Resolusi
Tahun 2011 serasa berjalan begitu cepat. Tak terasa, sudah memasuki bulan Oktober. Selang dua bulan tahun akan berganti dengan tahun yang baru. Artinya harus ada perencanaan, resolusi, target baru lagi untuk tahun berikutnya.
Bagi saya ini penting, meski pun perencanaan itu lebih sering menguap begitu saja tak lama setelah dirumuskan. Berlum juga dijalankan, saya lupa dengan rencana dan resolusi yang dibuat. Hasilnya, tidak ada progress apa pun hingga resolusi baru siap dijalankan.
Seperti tahun lalu, tahun ini, koondisinya nyaris tak banyak berubah. Saya hanya sibuk dengan rutinitas ‘mendulang’ lembaran-lembaran rupiah. Yang berbeda, kali ini perjuangan mendapatkan dhuwit lebih keras setelah adanya tanggungan yang harus dinafkahi.
Di luar itu belum ada perbedaan yang mencolok. Sedikit usaha yang coba saya rintis pada kuartal pertama tahun ini gagal setelah berjalan enam bulan. Tidak ada upaya menghidupkannya lagi masalah yang teramat kompleks. Hanya evaluasi agar kejadian serupa tak terulang lagi di kemudian hari.

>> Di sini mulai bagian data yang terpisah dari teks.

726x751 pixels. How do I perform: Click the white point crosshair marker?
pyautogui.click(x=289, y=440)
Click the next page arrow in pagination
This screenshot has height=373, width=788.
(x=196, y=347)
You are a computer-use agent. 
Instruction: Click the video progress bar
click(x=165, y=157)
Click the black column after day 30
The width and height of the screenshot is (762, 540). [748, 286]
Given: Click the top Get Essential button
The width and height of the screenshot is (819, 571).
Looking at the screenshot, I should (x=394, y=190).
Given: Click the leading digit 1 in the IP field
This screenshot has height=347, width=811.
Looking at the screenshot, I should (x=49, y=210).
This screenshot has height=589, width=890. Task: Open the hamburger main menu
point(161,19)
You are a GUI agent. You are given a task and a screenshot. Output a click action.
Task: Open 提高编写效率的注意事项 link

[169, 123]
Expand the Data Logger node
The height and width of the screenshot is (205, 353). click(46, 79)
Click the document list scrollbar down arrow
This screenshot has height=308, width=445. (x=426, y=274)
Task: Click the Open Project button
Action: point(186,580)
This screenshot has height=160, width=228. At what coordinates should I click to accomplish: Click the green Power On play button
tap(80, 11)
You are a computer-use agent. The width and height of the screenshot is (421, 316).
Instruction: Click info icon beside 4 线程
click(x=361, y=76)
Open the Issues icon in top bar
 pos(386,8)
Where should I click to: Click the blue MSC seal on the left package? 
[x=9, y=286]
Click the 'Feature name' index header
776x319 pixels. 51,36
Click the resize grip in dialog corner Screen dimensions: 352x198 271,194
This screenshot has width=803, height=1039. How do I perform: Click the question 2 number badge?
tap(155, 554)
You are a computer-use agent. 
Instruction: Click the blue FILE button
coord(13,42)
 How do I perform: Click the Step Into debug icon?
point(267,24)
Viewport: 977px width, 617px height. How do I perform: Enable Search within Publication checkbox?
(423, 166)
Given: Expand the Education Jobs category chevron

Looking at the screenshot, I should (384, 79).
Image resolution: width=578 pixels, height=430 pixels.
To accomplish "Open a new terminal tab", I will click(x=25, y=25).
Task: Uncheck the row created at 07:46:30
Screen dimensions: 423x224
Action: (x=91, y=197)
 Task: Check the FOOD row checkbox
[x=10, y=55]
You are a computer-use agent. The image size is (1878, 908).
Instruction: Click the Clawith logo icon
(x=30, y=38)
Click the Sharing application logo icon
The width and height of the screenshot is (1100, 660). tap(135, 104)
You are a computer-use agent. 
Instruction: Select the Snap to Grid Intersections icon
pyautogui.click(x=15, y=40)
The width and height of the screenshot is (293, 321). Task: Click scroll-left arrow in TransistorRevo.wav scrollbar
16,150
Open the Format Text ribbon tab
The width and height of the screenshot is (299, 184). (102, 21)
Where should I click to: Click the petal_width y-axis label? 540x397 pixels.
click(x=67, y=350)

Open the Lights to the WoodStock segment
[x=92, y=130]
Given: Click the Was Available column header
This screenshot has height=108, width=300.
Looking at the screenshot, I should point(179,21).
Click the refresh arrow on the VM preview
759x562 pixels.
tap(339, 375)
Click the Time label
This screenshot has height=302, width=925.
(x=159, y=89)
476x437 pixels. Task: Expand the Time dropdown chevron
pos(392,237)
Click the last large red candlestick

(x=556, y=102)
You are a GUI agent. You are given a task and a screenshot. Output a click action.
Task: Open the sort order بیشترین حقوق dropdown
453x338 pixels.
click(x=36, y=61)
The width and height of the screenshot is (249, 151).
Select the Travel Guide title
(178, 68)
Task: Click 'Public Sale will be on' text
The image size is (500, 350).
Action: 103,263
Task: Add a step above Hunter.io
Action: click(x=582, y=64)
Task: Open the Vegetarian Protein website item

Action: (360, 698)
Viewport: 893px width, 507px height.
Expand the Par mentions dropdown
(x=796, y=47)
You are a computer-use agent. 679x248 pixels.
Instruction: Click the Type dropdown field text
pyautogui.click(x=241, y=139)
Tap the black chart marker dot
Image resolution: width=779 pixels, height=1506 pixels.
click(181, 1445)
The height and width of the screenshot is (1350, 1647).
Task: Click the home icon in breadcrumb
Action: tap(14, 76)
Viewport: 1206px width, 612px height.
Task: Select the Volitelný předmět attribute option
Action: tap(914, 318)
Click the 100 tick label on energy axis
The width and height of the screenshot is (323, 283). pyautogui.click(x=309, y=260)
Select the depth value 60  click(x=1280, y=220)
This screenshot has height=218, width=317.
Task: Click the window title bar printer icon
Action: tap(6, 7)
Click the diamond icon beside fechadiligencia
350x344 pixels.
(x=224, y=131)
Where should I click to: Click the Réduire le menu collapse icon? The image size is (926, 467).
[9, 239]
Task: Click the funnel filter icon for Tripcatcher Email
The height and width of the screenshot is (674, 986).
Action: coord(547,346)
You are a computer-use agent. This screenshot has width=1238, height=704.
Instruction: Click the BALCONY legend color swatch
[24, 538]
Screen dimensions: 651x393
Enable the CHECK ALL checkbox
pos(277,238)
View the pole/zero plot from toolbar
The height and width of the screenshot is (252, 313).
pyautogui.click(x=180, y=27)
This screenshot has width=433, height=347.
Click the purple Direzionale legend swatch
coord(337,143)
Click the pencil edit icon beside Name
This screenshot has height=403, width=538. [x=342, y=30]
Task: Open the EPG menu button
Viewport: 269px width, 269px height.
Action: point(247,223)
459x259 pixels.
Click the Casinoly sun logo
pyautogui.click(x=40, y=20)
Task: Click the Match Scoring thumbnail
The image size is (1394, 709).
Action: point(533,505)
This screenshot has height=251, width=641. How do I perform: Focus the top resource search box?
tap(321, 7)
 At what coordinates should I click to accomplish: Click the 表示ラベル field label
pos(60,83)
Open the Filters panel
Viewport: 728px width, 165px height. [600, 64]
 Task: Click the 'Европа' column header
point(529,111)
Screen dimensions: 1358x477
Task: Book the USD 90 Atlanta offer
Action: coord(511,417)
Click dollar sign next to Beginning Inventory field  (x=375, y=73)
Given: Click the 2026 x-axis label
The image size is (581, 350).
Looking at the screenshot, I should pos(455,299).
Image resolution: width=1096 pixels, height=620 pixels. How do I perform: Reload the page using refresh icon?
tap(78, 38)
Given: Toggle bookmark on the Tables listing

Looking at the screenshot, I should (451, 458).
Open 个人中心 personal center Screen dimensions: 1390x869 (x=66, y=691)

Dan sekarang, masih ada sisa waktu dua bulan untuk membuat perubahan. Saya dituntut lebih creative mencari lahan tambang yang lebih subur. Gagal menempuh satu jalan, tidak akn membuat jalan lainnya tertutup. Tidak ada jalan buntu untuk meraih sukses. Setidaknya itulah yang harus saya pegang.
Pun tidak ada sukses yang diraih tanpa kerja keras dan cerdas. Keras saja tentu tak cukup. Sinergi otot-otak harus isa dimaksimalkan. Karena itulah kita dipercaya menjadi khalifah di bumi ini. Jangan lupa, istiqomah menjalankan resolusi yang sudah dibuat!!!